Scandal renovó para una segunda temporada porque era de Shonda Rhimes, ABC quería mantener las buenas relaciones con ella y porque confiaban que, con un poquito de tiempo y el verano de por medio, el boca oreja haría que aprovechase mejor el espacio que deja tras de sí Anatomía de Grey cada jueves. No está siendo el caso, viendo las audiencias de la semana pasada en Estados Unidos (ojo con Meredith, que en la novena temporada aún mantiene el primer puesto entre los dramas). Pero lo que es más preocupante es comprobar que la creadora se ama demasiado a sí misma y no comprendió que esta fantasía erótica suya nunca tuvo unos cimientos sólidos.
Supuestamente, la ventaja de una primera temporada muy corta es que permite tocar unos cuantos palos y decidir con qué carta quieres jugar. Así puedes arrancar el siguiente año habiendo aprendido de los errores pasados, pues a veces no sabes qué va a funcionar y qué no hasta que no lo tienes en pantalla y ves las reacciones del público (mirad lo que hizo Parks and Recreation entre su temporada de presentación y la confirmación). Scandal, en cambio, comete unos cuantos fallos que demuestran que la señora Rhimes es incorregible y reafirma, otra vez, que los líos médicos del Seattle Grace fueron un golpe de suerte.
Por ejemplo, se tarda un minuto y medio en emplear el sobrenombre “líder del mundo libre” para referirse al Presidente de los Estados Unidos. A los seis minutos, ya se ha usado dos veces. Y la expresión “gladiators in a suit” aparece en la segunda mitad del episodio, sólo para repetirse pocos segundos después. No hay autocrítica. No es una broma autoconsciente para reírse de la línea más desafortunada del piloto. Es Shonda poniéndose guerrera y creyendo que es más ocurrente que Confucio.

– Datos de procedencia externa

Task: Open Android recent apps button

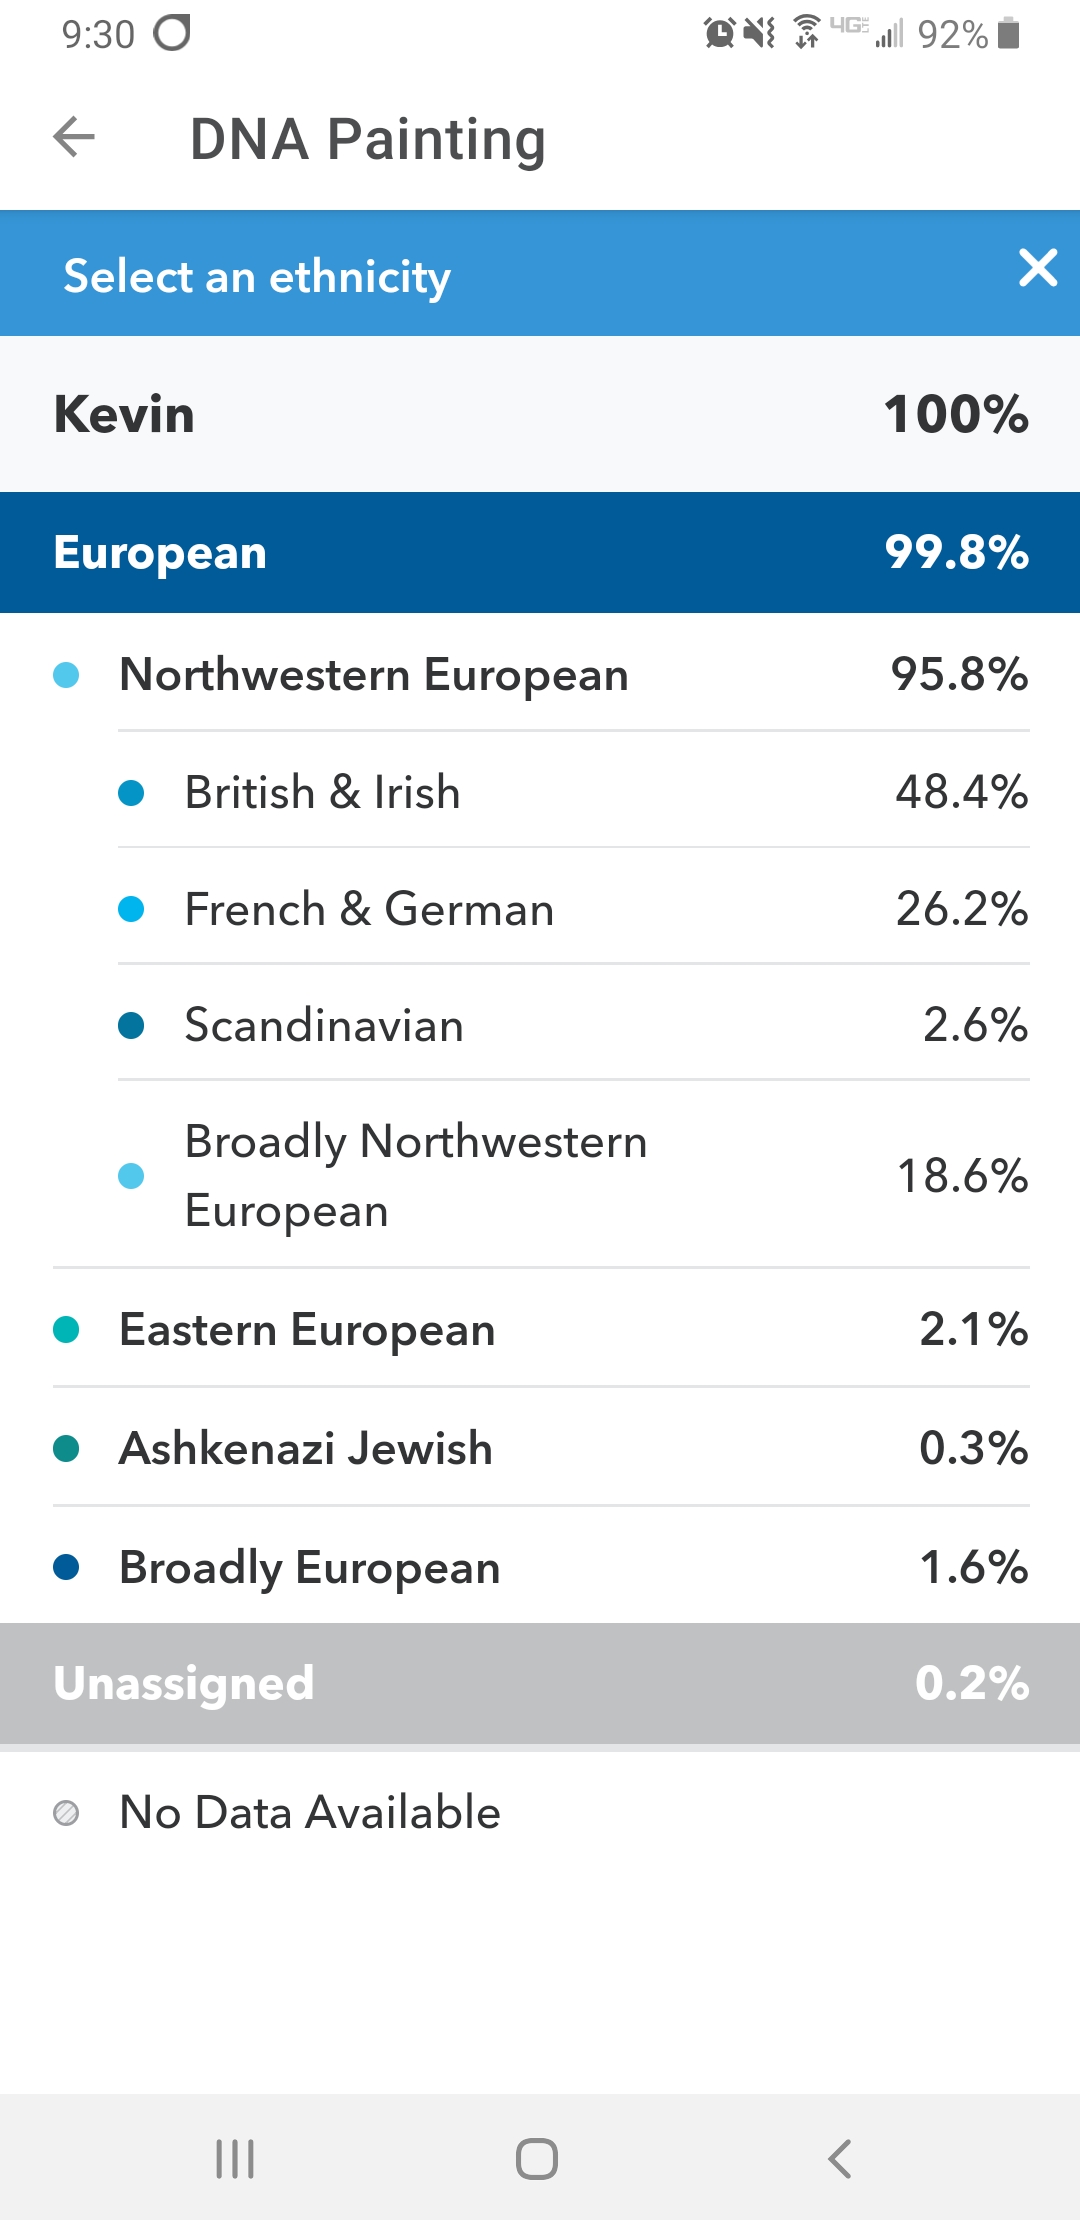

Tampoco entiendo que, dejándonos con un (mal) cliffhanger la anterior temporada, abran el chiringuito con el Presidente y su mujer. A la responsable le queda demasiado grande toda la trama política y el tratamiento de la vida privada del mandatario. Sobre todo cuando se supone que ella escribe y ellos dicen cosas muy trascendentes y suena totalmente inverosímil. Sólo hace falta ver la escena de la familia presidencial recibiendo las noticias de si esperan niño o niña en una entrevista en primetime y la manipulación político-emocional de ella (Bellamy Young, además, cree estar fantástica). Una cosa es que el espectador se dé cuenta de lo fría y calculadora que es ella porque la vemos en más situaciones que delante de las cámaras y otra que sea tan poco sutil y el público ficticio no se dé cuenta.
Y, finalmente, respondieron al misterio que rodeaba cierto personaje con una explicación en principio poco satisfactoria pero que se supone que sólo es la punta del iceberg. Sin embargo, tuvieron siete episodios para dar color a todos los miembros del bufete de Olivia Pope, con lo que deberíamos implicarnos, y no ocurre. ¿Por qué? Pues porque de momento no hay ni un personaje que despierte cierto cariño. Sólo son seres testarudos, repelentes, sobrados y con complejos de superioridad que configuran un universo social apático. Y nada en Scandal es simpático. En especial Kerry Washington. Así que, como no hay ganas de mejorar, no hay redención posible.